Beyond finding tractable challenges it is also interesting to consider whether we can identify a sequence of challenges that could form milestones along a path of increasingly high levels of generalist cognitive abilities. Following from the second question, we can also ask whether any such problems would be practical, by which we mean that solving them would provide a technology that could be useful to society.
Physiology
Recognizing that cognition is dependent on physiology introduces a number of physiological dimensions of cognition:
  • Sensors; Vision (stereo, colour), audition (stereo), proprioceptive, tactile
  • Actuators; Muscles, Legs, arms, hands, thumbs
  • Nervous system; Spine, limbic system, cortical architecture
Neil R. Carlson's Physiology of Behavior is a good introduction to sensors, actuators and related physiology. The architecture of the complete brain is described in Larry W. Swanson's book Brain Architecture: Understanding the Basic Plan. The cortical architecture is discussed in Joaquin M Fuster's book Cortex and Mind: Unifying Cognition.
Environment
The environment is also a crucial actor in enabling or prohibiting intelligent behaviour. I have divided this into:
  • Physical environment
  • Social environment
A book that discusses some issues in this respect is John Alcock's Animal Behavior: An Evolutionary Approach.
Cognition
Anette Karmiloff-Smith, in her book Beyond Modularity: A developmental perspective on cognitive science builds on traditional developmental approaches such as those of Piaget and Fodor to suggest that a child's cognitive development takes place within five different domains before the process of representational redescription produces domain generic knowledge from the previous domain specific knowledge. Anette Karmiloff-Smith considers the following domains:
  1. The child as a linguist
  2. The child as a physicist
  3. The child as a mathematician
  4. The child as a psychologist
  5. The child as a notator
Looking for dimensions of cognition, Stephen Mithen, in his book The prehistory of the mind, 1996, suggests a number of specialized intelligences that act as a foundation, or 'chapels' around an initial general intelligence.

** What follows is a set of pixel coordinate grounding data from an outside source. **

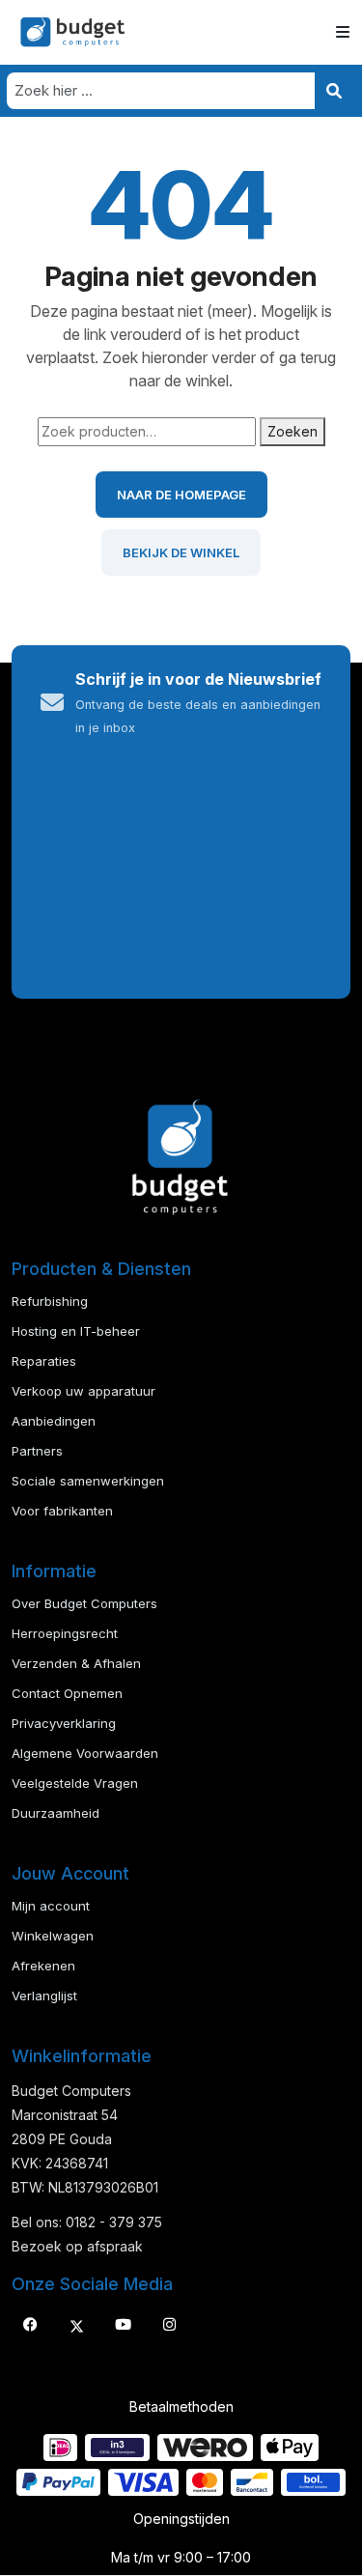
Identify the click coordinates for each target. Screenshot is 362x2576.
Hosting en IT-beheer (76, 1331)
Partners (37, 1450)
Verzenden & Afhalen (76, 1663)
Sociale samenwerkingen (88, 1480)
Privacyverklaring (64, 1723)
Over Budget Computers (84, 1603)
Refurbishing (50, 1301)
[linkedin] (122, 2325)
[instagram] (169, 2325)
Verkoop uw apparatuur (83, 1391)
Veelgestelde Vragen (75, 1783)
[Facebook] (30, 2325)
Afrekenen (43, 1965)
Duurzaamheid (55, 1813)
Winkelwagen (53, 1935)
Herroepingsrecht (65, 1633)
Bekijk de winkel (181, 552)
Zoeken (292, 431)
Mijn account (51, 1905)
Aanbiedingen (54, 1421)
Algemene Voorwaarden (85, 1753)
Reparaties (44, 1361)
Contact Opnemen (67, 1693)
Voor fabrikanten (62, 1510)
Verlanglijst (44, 1995)
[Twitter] (76, 2325)
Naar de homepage (181, 494)
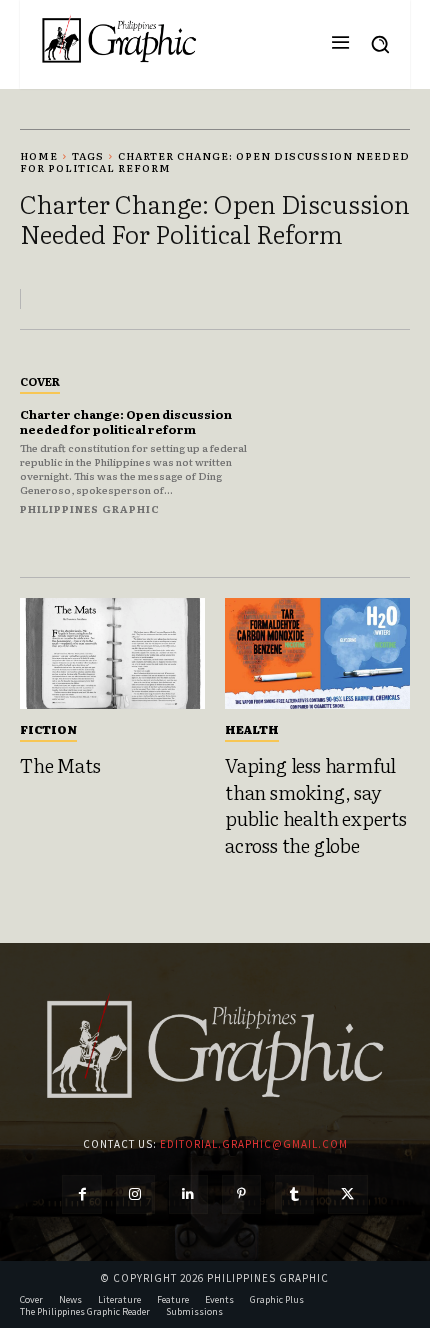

On top of these chapels, the 'superchapel' of meta-representation is then built, to provide the cognitive capabilities of modern humans. The specialized intelligences suggested by Steven Mithen are:
  1. Technical intelligence
  2. Natural history intelligence
  3. Social intelligence
  4. Linguistic intelligence
Finally, in the book A Roadmap for Cognitive Development in Humanoid Robots, David Vernon, Claes von Hofsten and Luciano Fadiga have used knowledge from human cognitive development to define a road map for cognitive development in humanoid robots. This work is very much in the spirit of what I suggest here, but I would like to consider a wider scientific that will give us a better chance of identifying realistic milestones.
Examples
The Kizmet robot was developed at MIT and used in a wide range of research activities.
The iCub robot is a popular humanoid research robot that has also been used for a wide range of research activities.  As a result, it also has a well developed cognitive architecture.

Monday, January 23, 2012

Prioritized sweeping

In considering how we can make our RLSOM algorithm more efficient, the idea of focusing the activation spreading around the area of maximum activity was raised (by my PhD student Georgios Pierris). This concept was formalised as 'prioritized sweeping' by Moore and Atkeson in 1993.
Like growing SOMs, this is a concept I would like to explore further.

Reference:
Moore, A.W., Atkeson, C.G.: Prioritized sweeping: Reinforcement learning with less data and less time. Machine Learning, 13:103–130, 1993.